PROBLEMS TO SOLVE
- A) From the thread on subsequential limits, write out the part starting with "I need to prove" and going on through "the notation straight.", swapping "straightforward" for "obvious".
- B) Return the listing that follows the thread on subsequential limits, word for word and line for line, with the pictures left out.

SOURCE PASSAGE
Prove the set of subsequential limits of ($x_t$) is closed A sequence ($x_t$) in metric space ($X,d$). Let $S$ be the set of subsequential limits of ($x_t$) ($S$ could be empty), prove that $S$ is closed.
I need to prove the problem with one of the characterizations of closed: prove that if ($s_t$) is a sequence of subsequential limits with ($s_t \rightarrow s$), then $s$ is a subsequential limit, i.e. $s\in S$.
Could someone help me with this proof please? Thanks.
 A: HINT: This is a ‘follow-your-nose’ proof: try the most straightforward thing, and you find that it works. The most difficult part is keeping the notation straight.
Let $\sigma=\langle x_n:n\in\Bbb N\rangle$ be a sequence in $X$, and let $\langle s_k:k\in\Bbb N\rangle$ be a sequence of subsequential limits of $\sigma$ that converges to $s\in X$. For each $k\in\Bbb N$ there is an infinite $N_k\subseteq\Bbb N$ such that the subsequence $\langle x_n:n\in N_k\rangle$ of $\sigma$ converges to $s_k$. (This is one way to write multiple subsequences without getting lost in a lot of indices: $N_k$ is simply the set of indices appearing in the $k$-th subsequence, and we assume that we take them in increasing order, so that we really do get a subsequence of $\sigma$.)

SUPPLIED INFORMATION
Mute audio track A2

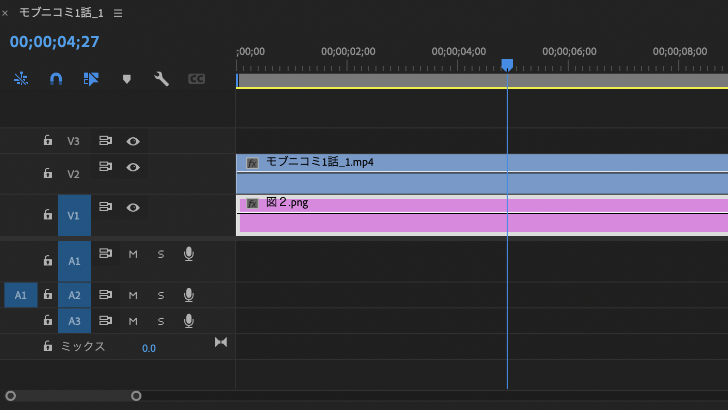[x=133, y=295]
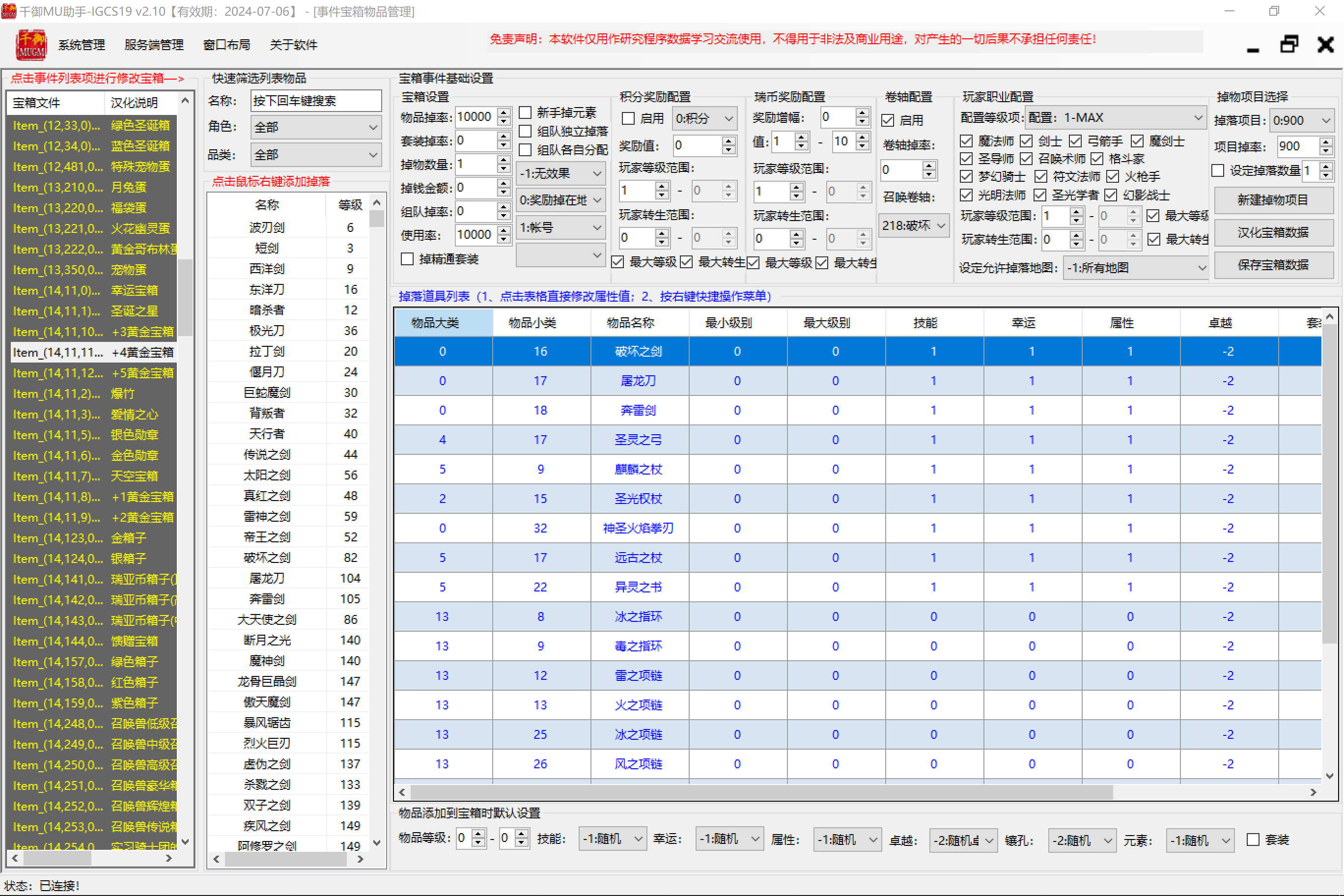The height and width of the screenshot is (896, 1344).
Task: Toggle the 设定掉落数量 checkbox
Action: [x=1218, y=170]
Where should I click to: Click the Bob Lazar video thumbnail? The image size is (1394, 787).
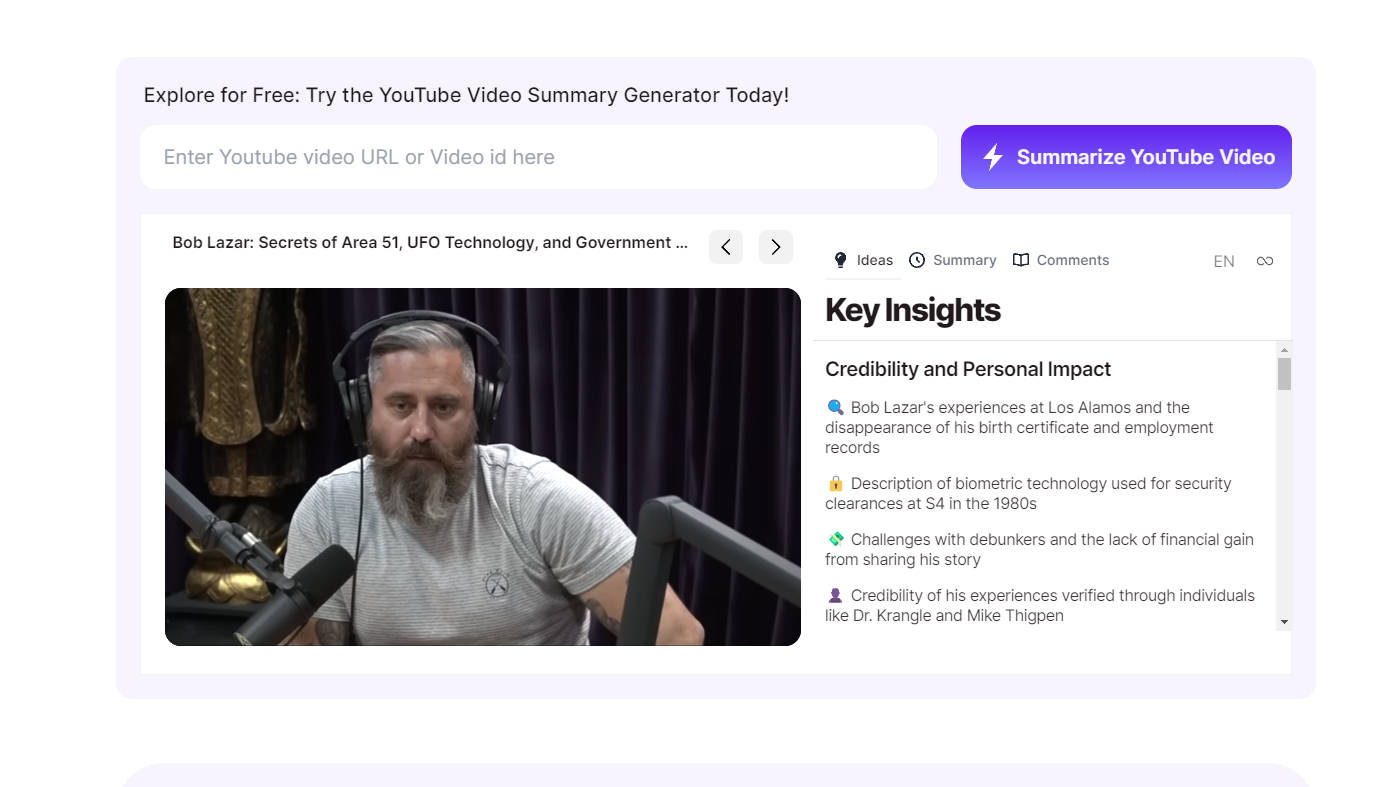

SOLUTIONS PER TASK
- A)
I need to prove the problem with one of the characterizations of closed: prove that if ($s_t$) is a sequence of subsequential limits with ($s_t \rightarrow s$), then $s$ is a subsequential limit, i.e. $s\in S$.
Could someone help me with this proof please? Thanks.
 A: HINT: This is a ‘follow-your-nose’ proof: try the most obvious thing, and you find that it works. The most difficult part is keeping the notation straight.

- B)
Mute audio track A2

[x=133, y=295]
The height and width of the screenshot is (896, 1344).
Task: Toggle the 设定掉落数量 checkbox
Action: [x=1218, y=170]
Where should I click to: Click the Bob Lazar video thumbnail? The image size is (1394, 787).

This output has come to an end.